Envisat image of Myanmar taken in 2008. Image courtesy of the European Space Agency (ESA).

Representatives of Japan’s Hokkaido University recently visited Myanmar to discuss the possibility of building a small Earth observation satellite with counterparts at the Myanmar Aerospace Engineering University, according to an English-language report in the Myanmar press.

If approved, the Earth observation satellite project is likely to begin in the 2019-2020 fiscal year, according to the Mynamar government.

“Hokkaido University and Myanmar Aerospace Engineering University are collaborating in launching an EOS [Earth observation satellite], the third stage of Myanmar satellite system. We expect that the project can be implemented in 2019-2020 fiscal year,” said Win Khant, the Permanent Secretary of the Ministry of Transport and Communication in Myanmar.

The Earth observation satellite project is the third stage in Myanmar’s efforts to acquire a range of satellite capabilities. The first stage involved the lease in May 2016 of a channel on an Intelsat commercial communications satellite called MyanmarSat-1.

The second stage involves the lease of another channel on an Intelsat commercial communications satellite, MyanmarSat-2, that starts in November 2019 for a 15 year period.
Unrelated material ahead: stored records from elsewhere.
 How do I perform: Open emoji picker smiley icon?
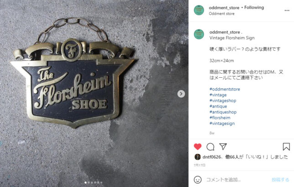tap(198, 180)
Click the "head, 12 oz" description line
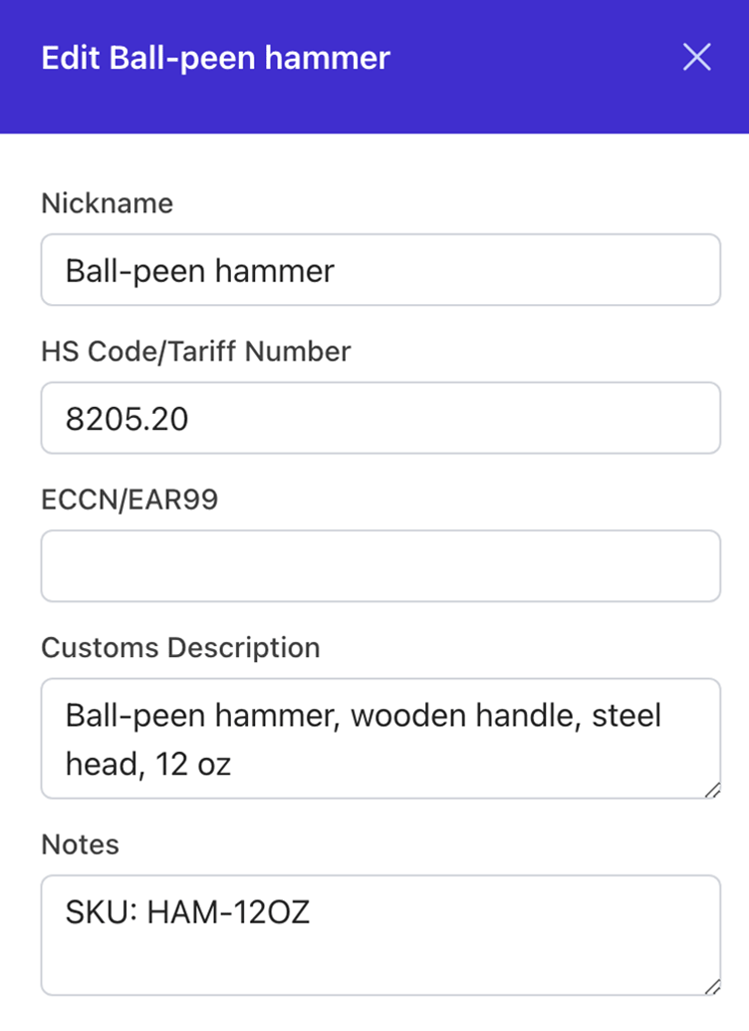This screenshot has height=1031, width=749. 147,764

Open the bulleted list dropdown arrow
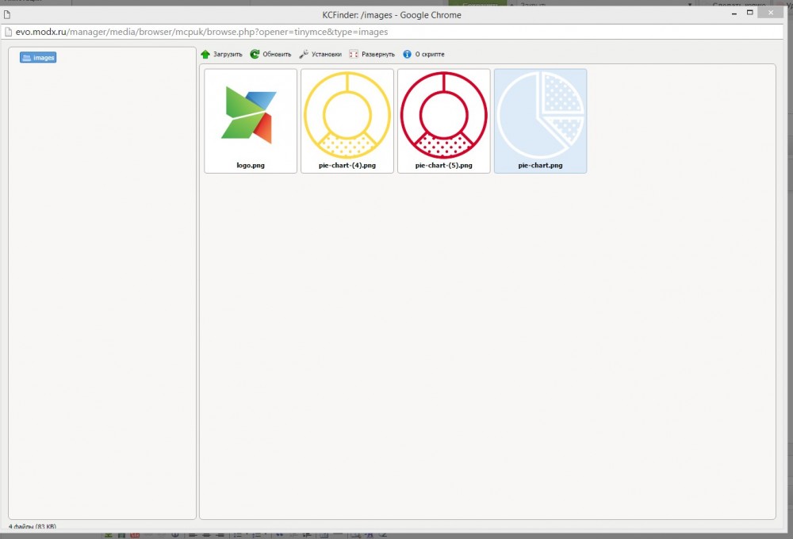point(247,534)
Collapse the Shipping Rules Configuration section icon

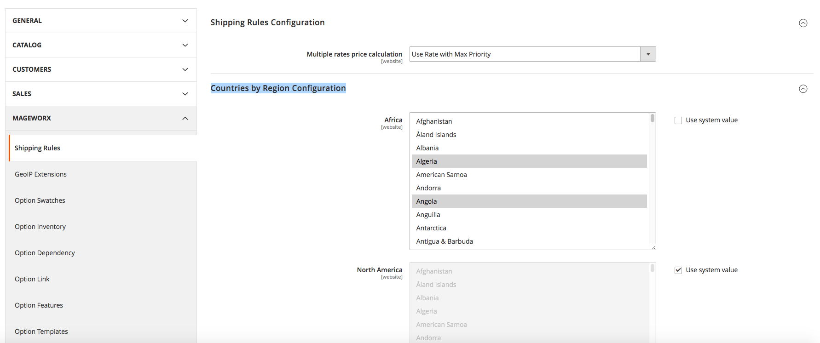[803, 23]
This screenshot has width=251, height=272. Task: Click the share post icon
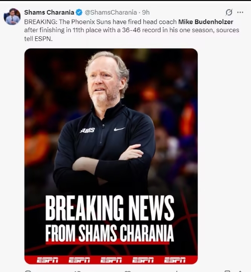click(x=240, y=271)

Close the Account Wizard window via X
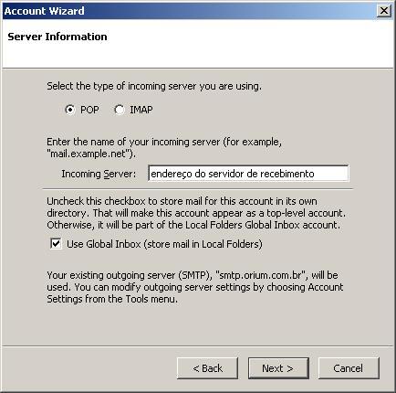(x=384, y=11)
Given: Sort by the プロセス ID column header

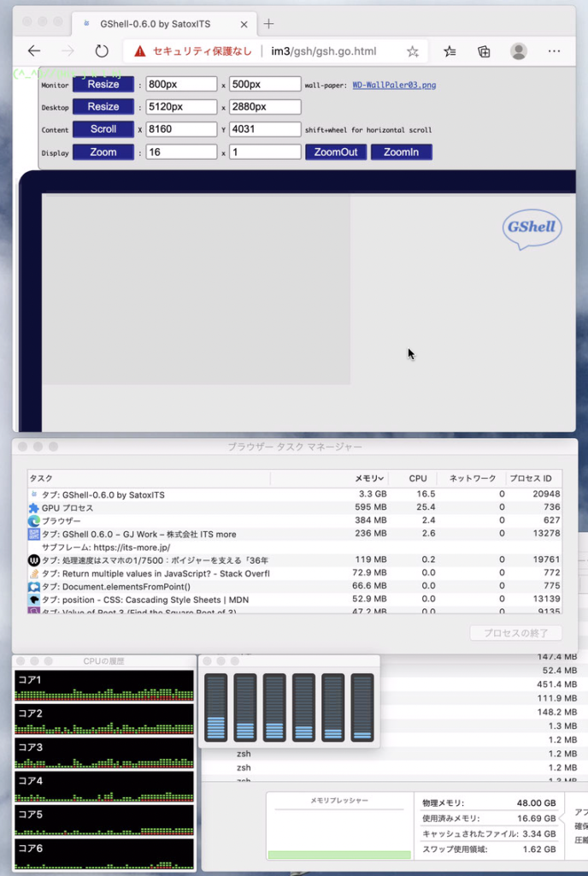Looking at the screenshot, I should pyautogui.click(x=530, y=478).
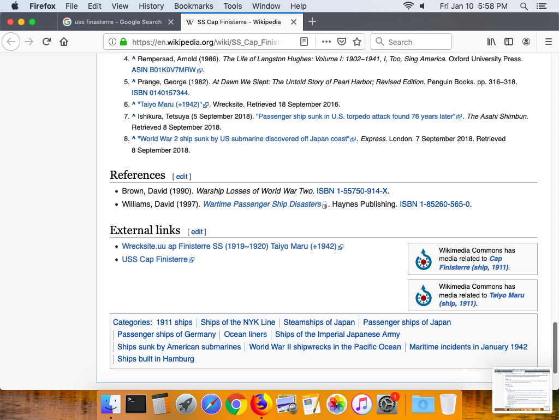Toggle the sidebar view icon
The width and height of the screenshot is (559, 420).
(509, 42)
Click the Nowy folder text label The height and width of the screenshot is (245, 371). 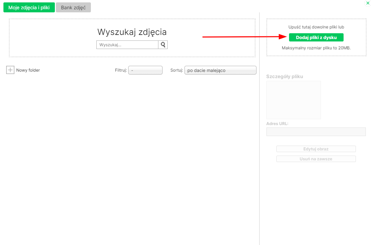click(x=28, y=70)
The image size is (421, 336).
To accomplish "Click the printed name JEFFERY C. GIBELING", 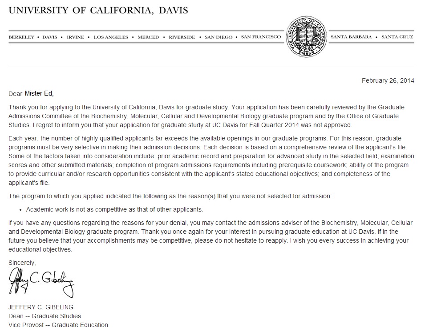I will 41,307.
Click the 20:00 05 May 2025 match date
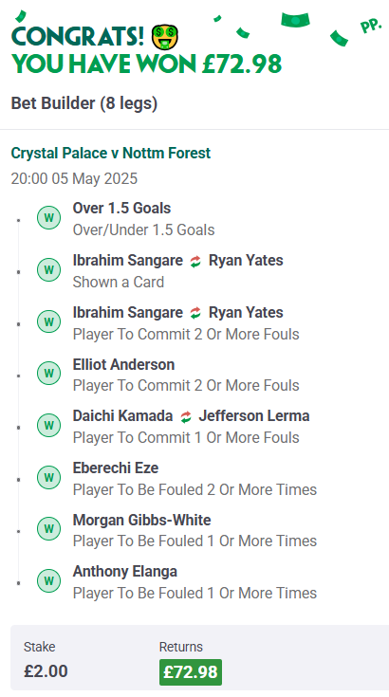 (x=74, y=178)
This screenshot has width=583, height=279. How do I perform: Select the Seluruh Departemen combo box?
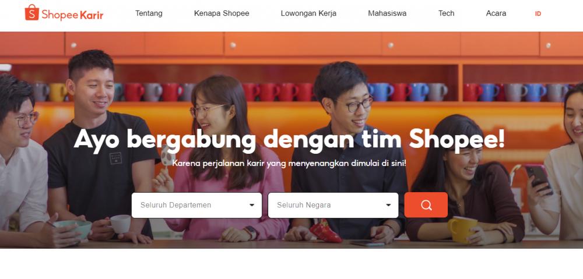196,205
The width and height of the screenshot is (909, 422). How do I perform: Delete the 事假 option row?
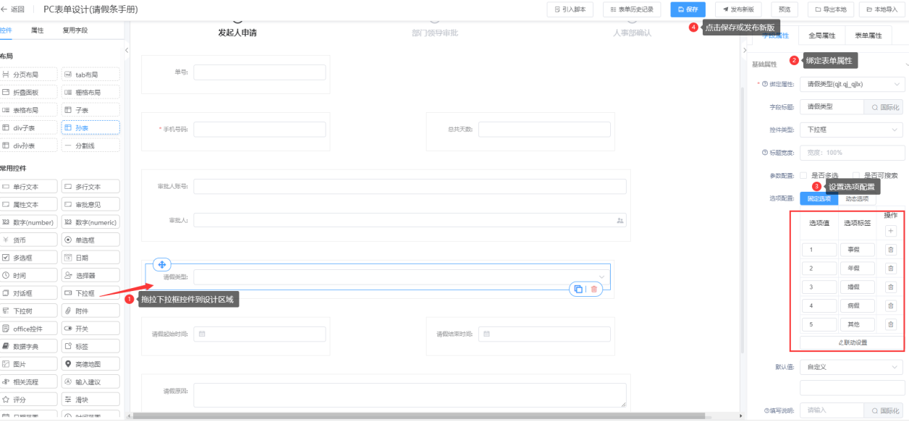pyautogui.click(x=890, y=250)
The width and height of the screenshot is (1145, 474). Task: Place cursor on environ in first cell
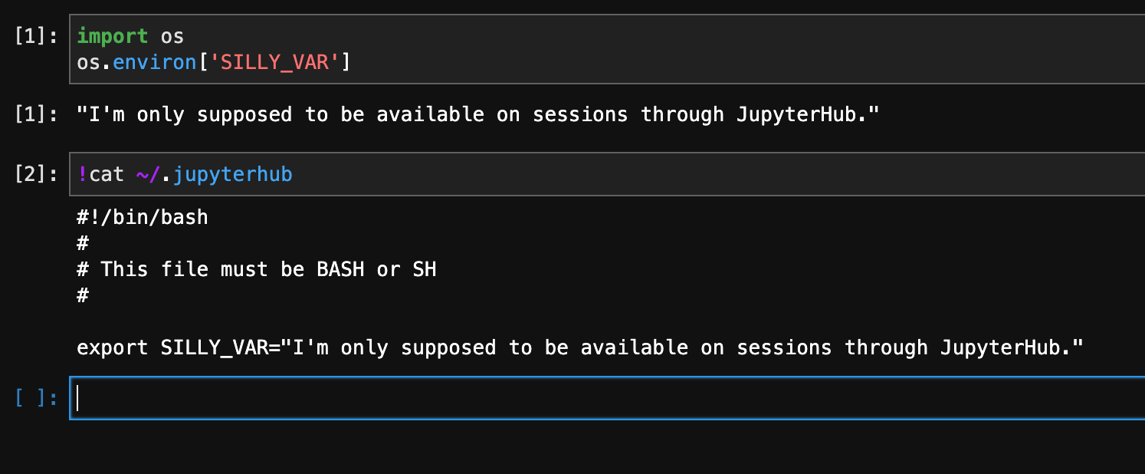coord(155,62)
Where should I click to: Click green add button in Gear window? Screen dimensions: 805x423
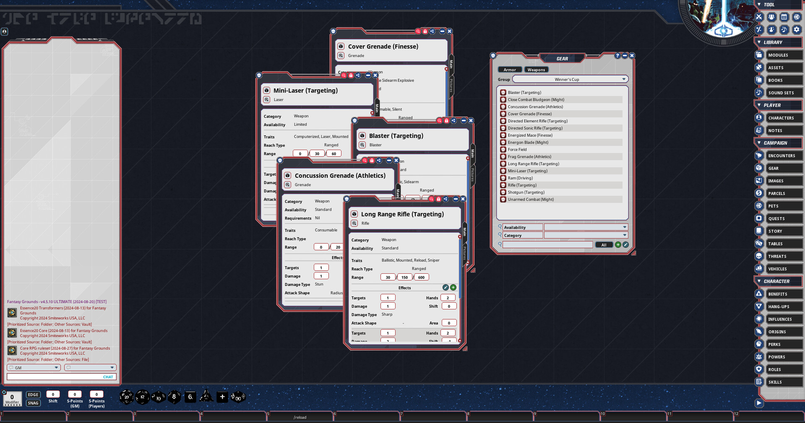[618, 245]
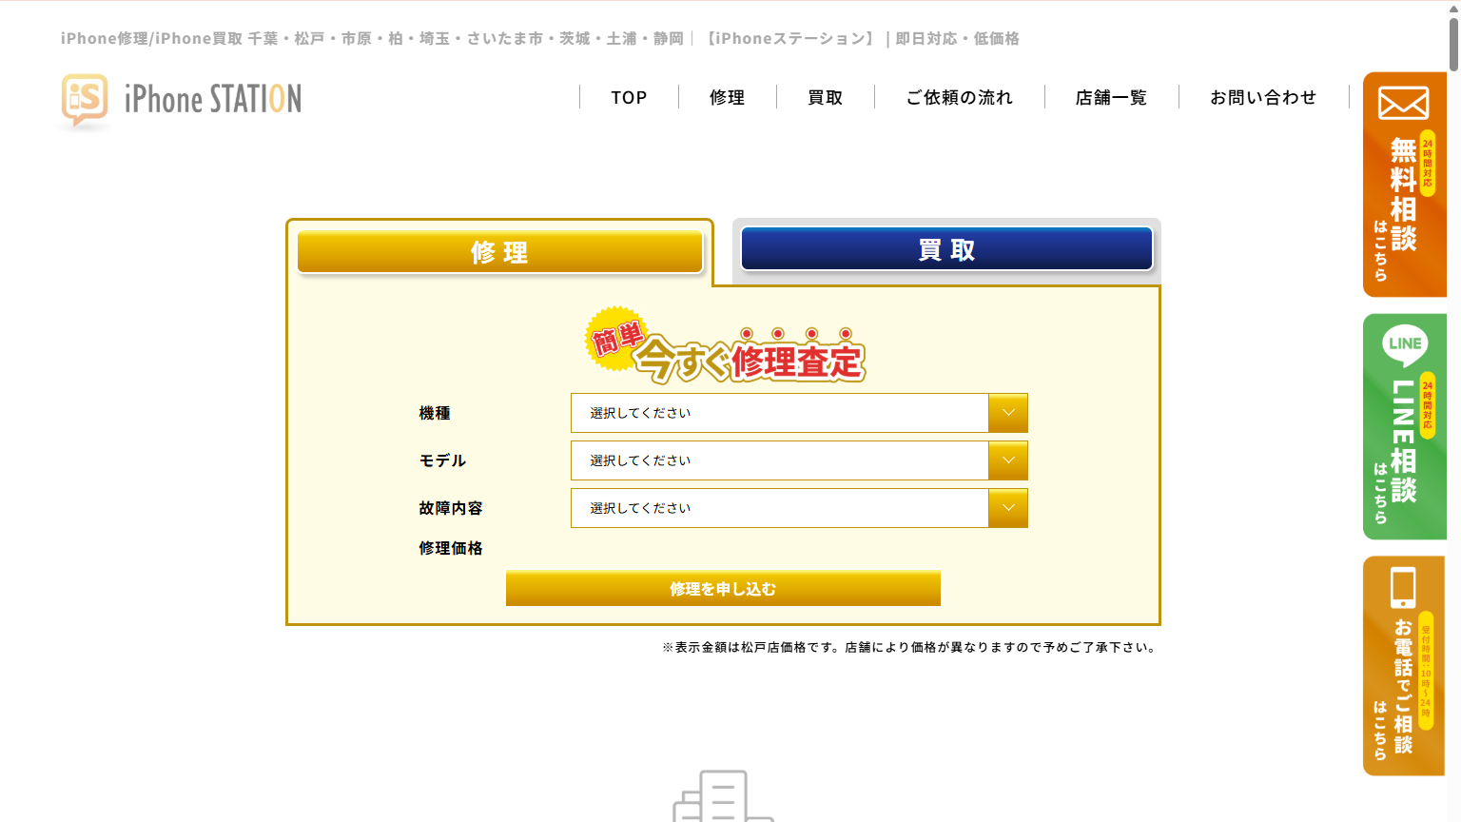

It is believed that Myanmar and Hokkaido University have been in talks about building an Earth observation satellite since at least August 2018. At the time, and as reported in SpaceWatch.Global, Myanmar’s Vice-President, Myint Swe, said, “Myanmar will send its own satellite. It will be done when Myanmar possesses technology and experience. If we build this satellite ourselves, it will be too costly. Therefore, for the first priority, we will make concerted efforts to be able to send cost-effective earth observation micro-satellite. Hokkaido University from Japan has offered us to send this satellite.”

If the Earth observation satellite project proceeds, the satellite’s camera and other instruments will be integrated by Myanma engineers. Negotiations on the specifications of the sensors are underway with the relevant ministries in Myanmar. Once these specifications have been decided upon, Myanma engineers will integrate them into the satellite at Hokkaido University in Japan. Presumably, the completed satellite will also be launched from Japan.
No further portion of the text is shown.